A recent court ruling has significantly changed the scope of what is available in the discovery process of medical malpractice litigation, making it easier for plaintiffs to obtain materials related to physician performance and credentials.
These materials were previously thought to be protected from discovery by the Peer Review Protection Act (PRPA). The Pennsylvania legislature enacted the law in 1974 to give increased protection to medical professionals and organizations that formed review panels to evaluate physician performance and investigate possible malpractice incidences. The PRPA renders materials that are prepared as part of a peer review process privileged and protected from the discovery process during a lawsuit.
However, in Reginelli v. Boggs the Pennsylvania Supreme Court held that the PRPA does not extend protection from disclosure to a non-licensed third party entity, or committees or individuals reviewing physician credentials. In this case, the plaintiffs’ medical malpractice lawsuit against Monongahela Valley Hospital (MVH), UPMC Emergency Medicine Inc. (ERMI) and Marcellus Boggs, M.D, (among other defendants) alleged that Dr. Boggs was negligent when he treated the plaintiff in MVH’s emergency department. Dr. Boggs was an employee of ERMI, which was contracted by MVH to staff and provide administrative services for MVH’s emergency room. The protective privilege of the PRPA was found to not apply to Dr. Bogg’s “performance file,” which was authored by his supervising doctor at ERMI. The court came to this conclusion because ERMI itself was not “approved, licensed or otherwise regulated to practice or operate in the health care field under the laws of the Commonwealth,” and because the performance file was a review of Dr. Boggs’s credentials, which does not fall within the PRPA’s evidentiary privilege.

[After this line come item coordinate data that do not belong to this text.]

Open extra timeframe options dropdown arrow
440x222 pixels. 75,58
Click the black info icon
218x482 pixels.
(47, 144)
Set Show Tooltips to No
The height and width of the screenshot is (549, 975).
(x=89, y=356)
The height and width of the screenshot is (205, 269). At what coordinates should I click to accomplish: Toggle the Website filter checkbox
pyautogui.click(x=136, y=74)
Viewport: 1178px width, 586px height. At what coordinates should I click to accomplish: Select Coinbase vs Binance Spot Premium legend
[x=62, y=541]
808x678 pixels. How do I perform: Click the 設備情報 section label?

Notably, the dissent by Justice David Wecht, which was joined by two of the seven justices participating in the consideration of the case, pointed out that the “Majority’s reading leaves the door open to precisely the same effect upon free and frank discussions aimed to ensure and improve an appropriate quality of care that the PRPA strives to vitiate.”
Likewise, this holding has the potential to have widespread effects on the materials that are discoverable and likely opens the door for plaintiffs to seek additional reports and files during discovery. Health care entities are advised to closely review who is authoring all documents related to peer review activities as well as all the processes and procedures that involve peer review. Credentialing documentation processes also should be reviewed and revised with the new knowledge that these documents are possibly discoverable.

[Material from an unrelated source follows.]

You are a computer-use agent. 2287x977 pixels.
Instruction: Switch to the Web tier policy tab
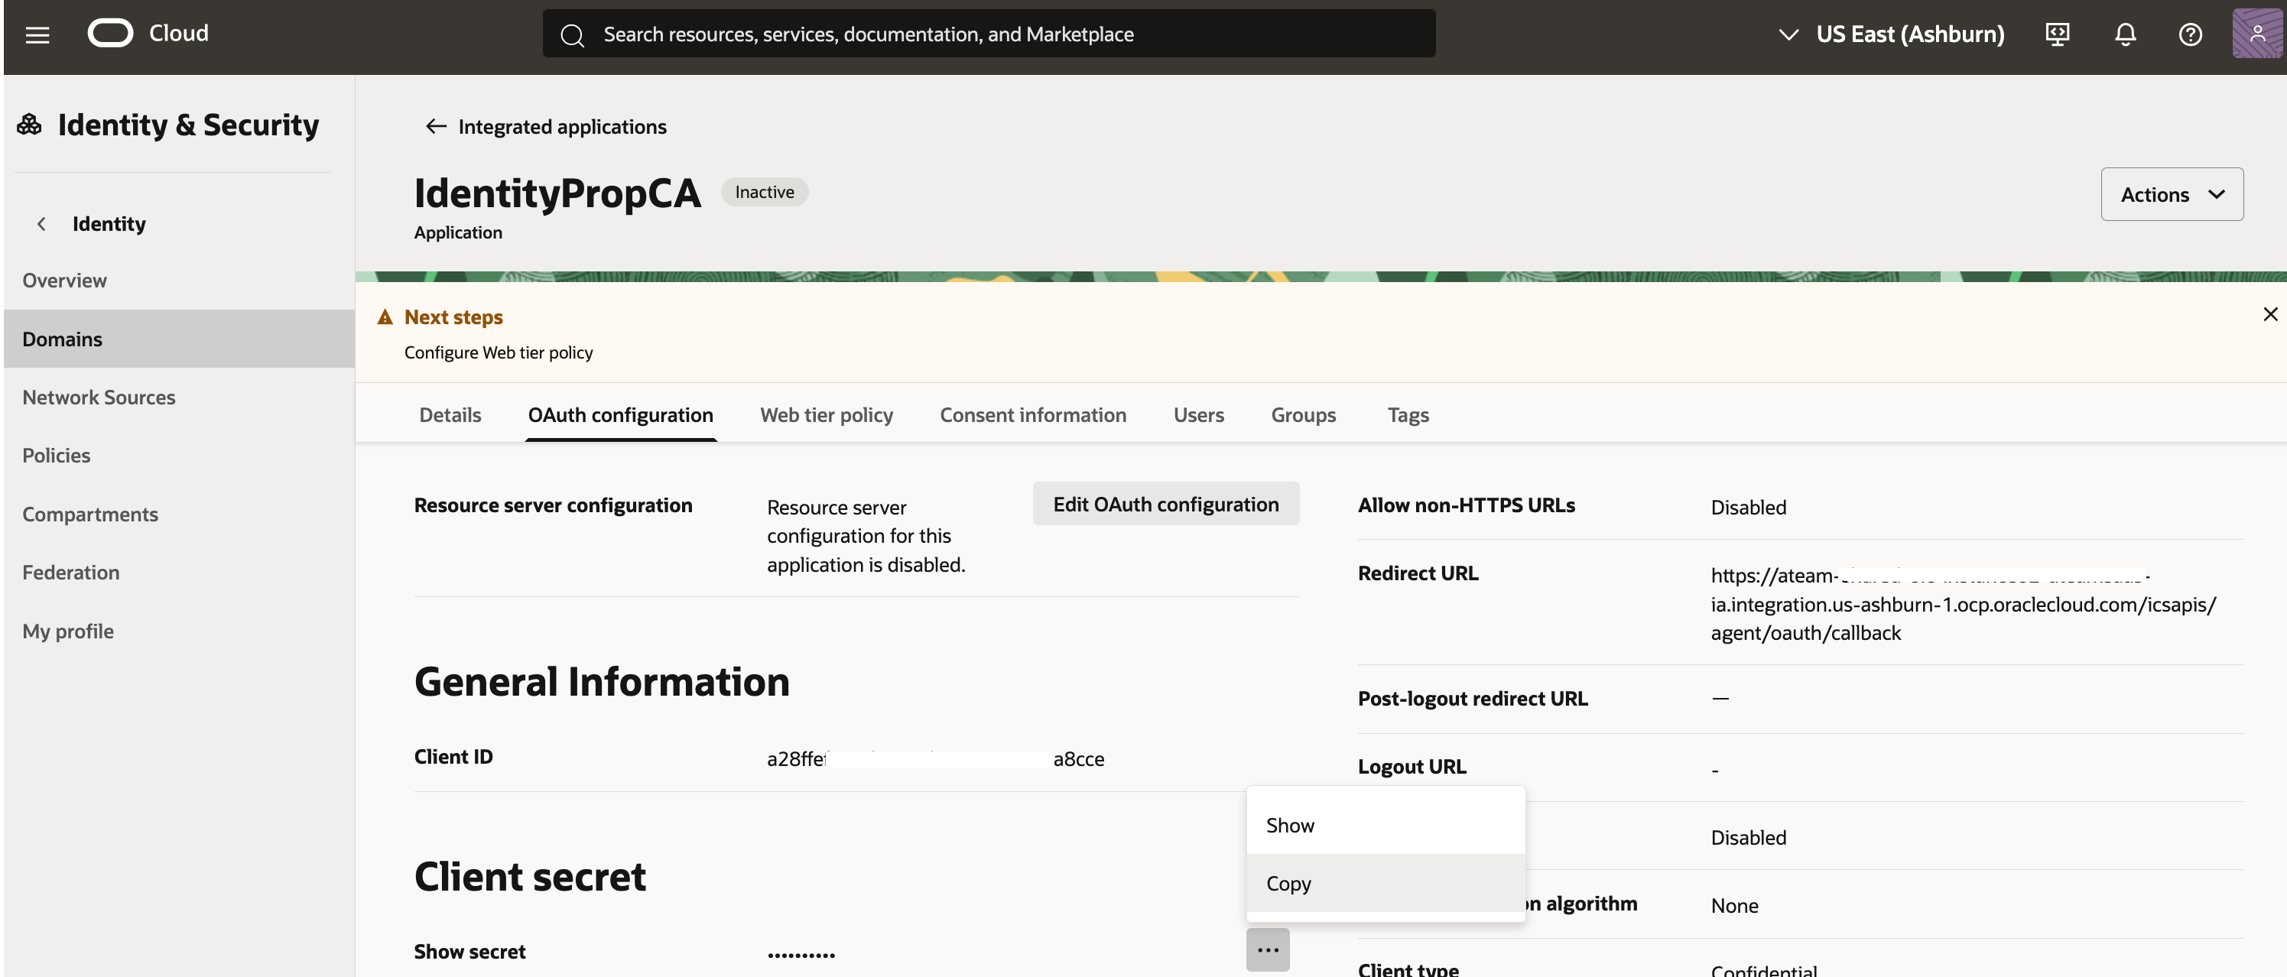[826, 414]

The court also implied that if the peer review documentation is generated by a non-licensed third party entity pursuant to a contract with a licensed health care provider, then it may fall within the protections of the PRPA. Yet, the court found that there was no contractual obligation of peer review because the two contracting parties presented conflicting positions regarding the obligations of each party. Thus, all contracts between licensed and non-licensed entity health care providers should be reviewed to determine whether there are contractual obligations to provide peer reviews, and if so, ensure that both contracting parties are aware of this aspect of the contract and understand the obligations of this agreement.